■ YOUR TASK ■
Render the lines below, from the line with "Click the vtiger_servicios table icon" up to and including the line with "[x=267, y=375]", as a JSON list of strings with one string per line, omitting blank lines.

■ THE RECORDS ■
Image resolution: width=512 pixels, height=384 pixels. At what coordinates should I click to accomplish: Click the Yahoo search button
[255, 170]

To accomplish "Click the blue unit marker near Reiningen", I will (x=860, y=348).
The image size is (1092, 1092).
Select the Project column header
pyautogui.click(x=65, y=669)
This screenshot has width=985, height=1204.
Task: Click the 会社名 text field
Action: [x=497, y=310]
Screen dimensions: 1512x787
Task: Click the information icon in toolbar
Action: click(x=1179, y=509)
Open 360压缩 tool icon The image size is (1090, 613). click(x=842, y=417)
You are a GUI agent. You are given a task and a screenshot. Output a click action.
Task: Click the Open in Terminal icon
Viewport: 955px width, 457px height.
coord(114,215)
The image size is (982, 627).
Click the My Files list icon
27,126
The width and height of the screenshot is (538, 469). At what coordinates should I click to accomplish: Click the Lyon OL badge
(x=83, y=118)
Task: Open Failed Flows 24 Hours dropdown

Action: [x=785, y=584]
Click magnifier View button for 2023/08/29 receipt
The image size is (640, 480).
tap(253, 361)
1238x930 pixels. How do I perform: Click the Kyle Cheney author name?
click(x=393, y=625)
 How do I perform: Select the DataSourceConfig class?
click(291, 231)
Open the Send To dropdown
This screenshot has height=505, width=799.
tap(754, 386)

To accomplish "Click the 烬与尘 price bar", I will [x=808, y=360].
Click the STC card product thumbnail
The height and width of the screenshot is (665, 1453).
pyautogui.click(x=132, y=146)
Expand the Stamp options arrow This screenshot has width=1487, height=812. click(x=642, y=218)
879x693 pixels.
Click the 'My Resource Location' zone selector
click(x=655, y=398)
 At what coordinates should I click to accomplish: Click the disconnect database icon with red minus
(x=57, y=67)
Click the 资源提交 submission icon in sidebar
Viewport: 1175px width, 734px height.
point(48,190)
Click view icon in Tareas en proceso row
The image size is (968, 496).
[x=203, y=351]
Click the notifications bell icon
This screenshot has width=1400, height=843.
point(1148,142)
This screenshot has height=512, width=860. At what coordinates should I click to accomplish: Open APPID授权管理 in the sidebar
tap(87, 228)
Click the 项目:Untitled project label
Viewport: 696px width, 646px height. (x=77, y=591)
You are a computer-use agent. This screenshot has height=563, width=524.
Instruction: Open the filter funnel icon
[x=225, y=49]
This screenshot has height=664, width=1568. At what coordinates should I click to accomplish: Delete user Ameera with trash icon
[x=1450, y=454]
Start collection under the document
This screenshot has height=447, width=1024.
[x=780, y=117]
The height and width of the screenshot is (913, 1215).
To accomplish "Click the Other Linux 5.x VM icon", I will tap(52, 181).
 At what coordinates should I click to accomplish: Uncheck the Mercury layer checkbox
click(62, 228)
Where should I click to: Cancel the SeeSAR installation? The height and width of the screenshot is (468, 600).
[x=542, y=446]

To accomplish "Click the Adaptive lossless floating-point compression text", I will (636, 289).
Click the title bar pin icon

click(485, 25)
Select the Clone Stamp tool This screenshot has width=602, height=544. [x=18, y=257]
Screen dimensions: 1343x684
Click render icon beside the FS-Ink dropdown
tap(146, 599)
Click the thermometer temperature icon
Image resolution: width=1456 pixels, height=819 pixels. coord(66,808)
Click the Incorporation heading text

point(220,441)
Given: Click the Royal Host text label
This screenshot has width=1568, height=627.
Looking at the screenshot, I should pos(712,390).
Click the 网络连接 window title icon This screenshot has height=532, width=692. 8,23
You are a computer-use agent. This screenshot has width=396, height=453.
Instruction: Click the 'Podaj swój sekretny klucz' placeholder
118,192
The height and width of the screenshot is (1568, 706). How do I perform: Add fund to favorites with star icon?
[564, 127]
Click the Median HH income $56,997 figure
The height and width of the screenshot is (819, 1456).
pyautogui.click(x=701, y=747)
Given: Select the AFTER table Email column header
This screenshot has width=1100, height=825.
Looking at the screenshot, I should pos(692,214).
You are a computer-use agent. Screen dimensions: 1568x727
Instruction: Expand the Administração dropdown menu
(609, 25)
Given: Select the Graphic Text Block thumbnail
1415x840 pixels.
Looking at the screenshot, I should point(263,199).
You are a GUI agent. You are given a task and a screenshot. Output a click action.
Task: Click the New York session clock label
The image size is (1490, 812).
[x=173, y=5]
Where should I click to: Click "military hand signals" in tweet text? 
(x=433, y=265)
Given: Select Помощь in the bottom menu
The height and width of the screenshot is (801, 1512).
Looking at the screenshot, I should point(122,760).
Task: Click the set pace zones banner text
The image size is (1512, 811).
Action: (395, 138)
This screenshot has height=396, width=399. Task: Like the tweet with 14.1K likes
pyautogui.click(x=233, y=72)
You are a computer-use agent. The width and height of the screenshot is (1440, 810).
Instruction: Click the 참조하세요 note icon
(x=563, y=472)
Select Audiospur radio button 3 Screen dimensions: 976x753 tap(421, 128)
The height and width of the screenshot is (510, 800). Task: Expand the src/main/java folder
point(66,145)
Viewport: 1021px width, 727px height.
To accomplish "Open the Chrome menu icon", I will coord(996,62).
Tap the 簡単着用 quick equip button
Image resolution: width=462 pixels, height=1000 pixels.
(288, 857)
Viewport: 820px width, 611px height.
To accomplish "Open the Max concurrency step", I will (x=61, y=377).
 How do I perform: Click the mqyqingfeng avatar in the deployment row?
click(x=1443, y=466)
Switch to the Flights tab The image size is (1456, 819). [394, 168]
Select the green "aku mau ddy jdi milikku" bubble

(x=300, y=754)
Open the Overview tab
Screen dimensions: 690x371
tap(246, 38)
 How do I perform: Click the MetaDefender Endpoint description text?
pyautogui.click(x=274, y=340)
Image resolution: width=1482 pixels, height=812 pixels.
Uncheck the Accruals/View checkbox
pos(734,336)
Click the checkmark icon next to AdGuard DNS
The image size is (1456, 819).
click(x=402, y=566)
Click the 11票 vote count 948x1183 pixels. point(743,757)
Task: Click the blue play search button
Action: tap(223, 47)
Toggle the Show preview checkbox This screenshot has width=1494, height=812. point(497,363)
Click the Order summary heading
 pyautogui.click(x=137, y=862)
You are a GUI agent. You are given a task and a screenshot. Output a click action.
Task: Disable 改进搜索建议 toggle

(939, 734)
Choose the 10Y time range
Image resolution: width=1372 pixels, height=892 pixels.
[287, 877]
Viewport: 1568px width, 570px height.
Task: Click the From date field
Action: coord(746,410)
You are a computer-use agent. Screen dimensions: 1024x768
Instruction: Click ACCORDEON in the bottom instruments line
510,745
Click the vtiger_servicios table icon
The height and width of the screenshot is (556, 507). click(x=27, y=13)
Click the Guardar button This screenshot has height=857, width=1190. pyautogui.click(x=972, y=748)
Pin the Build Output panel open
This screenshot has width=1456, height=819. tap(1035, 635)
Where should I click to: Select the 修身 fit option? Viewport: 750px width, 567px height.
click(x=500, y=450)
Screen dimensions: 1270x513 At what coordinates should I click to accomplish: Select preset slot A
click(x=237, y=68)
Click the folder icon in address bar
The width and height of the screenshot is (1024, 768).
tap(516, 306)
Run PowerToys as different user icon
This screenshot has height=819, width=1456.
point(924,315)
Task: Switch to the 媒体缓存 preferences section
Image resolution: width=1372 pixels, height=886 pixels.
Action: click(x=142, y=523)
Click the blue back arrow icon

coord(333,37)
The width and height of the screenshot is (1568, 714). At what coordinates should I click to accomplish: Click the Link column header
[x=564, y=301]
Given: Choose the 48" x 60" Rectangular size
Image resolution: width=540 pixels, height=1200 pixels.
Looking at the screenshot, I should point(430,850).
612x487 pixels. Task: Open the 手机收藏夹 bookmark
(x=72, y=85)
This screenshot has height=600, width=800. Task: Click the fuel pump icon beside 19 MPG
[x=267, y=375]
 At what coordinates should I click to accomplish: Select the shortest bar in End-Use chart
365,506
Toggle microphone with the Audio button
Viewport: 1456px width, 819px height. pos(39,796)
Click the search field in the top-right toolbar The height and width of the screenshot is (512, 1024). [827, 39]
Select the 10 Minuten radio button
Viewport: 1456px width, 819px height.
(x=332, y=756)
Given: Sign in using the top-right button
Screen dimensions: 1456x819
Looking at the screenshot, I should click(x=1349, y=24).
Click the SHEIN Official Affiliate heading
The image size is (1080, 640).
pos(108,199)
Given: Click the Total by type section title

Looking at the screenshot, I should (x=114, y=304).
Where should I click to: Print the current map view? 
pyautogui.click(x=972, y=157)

■ THE RESULT ■
[
  "Click the vtiger_servicios table icon",
  "The height and width of the screenshot is (556, 507). click(x=27, y=13)",
  "Click the Guardar button This screenshot has height=857, width=1190. pyautogui.click(x=972, y=748)",
  "Pin the Build Output panel open",
  "This screenshot has width=1456, height=819. tap(1035, 635)",
  "Where should I click to: Select the 修身 fit option? Viewport: 750px width, 567px height.",
  "click(x=500, y=450)",
  "Screen dimensions: 1270x513 At what coordinates should I click to accomplish: Select preset slot A",
  "click(x=237, y=68)",
  "Click the folder icon in address bar",
  "The width and height of the screenshot is (1024, 768).",
  "tap(516, 306)",
  "Run PowerToys as different user icon",
  "This screenshot has height=819, width=1456.",
  "point(924,315)",
  "Task: Switch to the 媒体缓存 preferences section",
  "Image resolution: width=1372 pixels, height=886 pixels.",
  "Action: click(x=142, y=523)",
  "Click the blue back arrow icon",
  "coord(333,37)",
  "The width and height of the screenshot is (1568, 714). At what coordinates should I click to accomplish: Click the Link column header",
  "[x=564, y=301]",
  "Given: Choose the 48\" x 60\" Rectangular size",
  "Image resolution: width=540 pixels, height=1200 pixels.",
  "Looking at the screenshot, I should point(430,850).",
  "612x487 pixels. Task: Open the 手机收藏夹 bookmark",
  "(x=72, y=85)",
  "This screenshot has height=600, width=800. Task: Click the fuel pump icon beside 19 MPG",
  "[x=267, y=375]"
]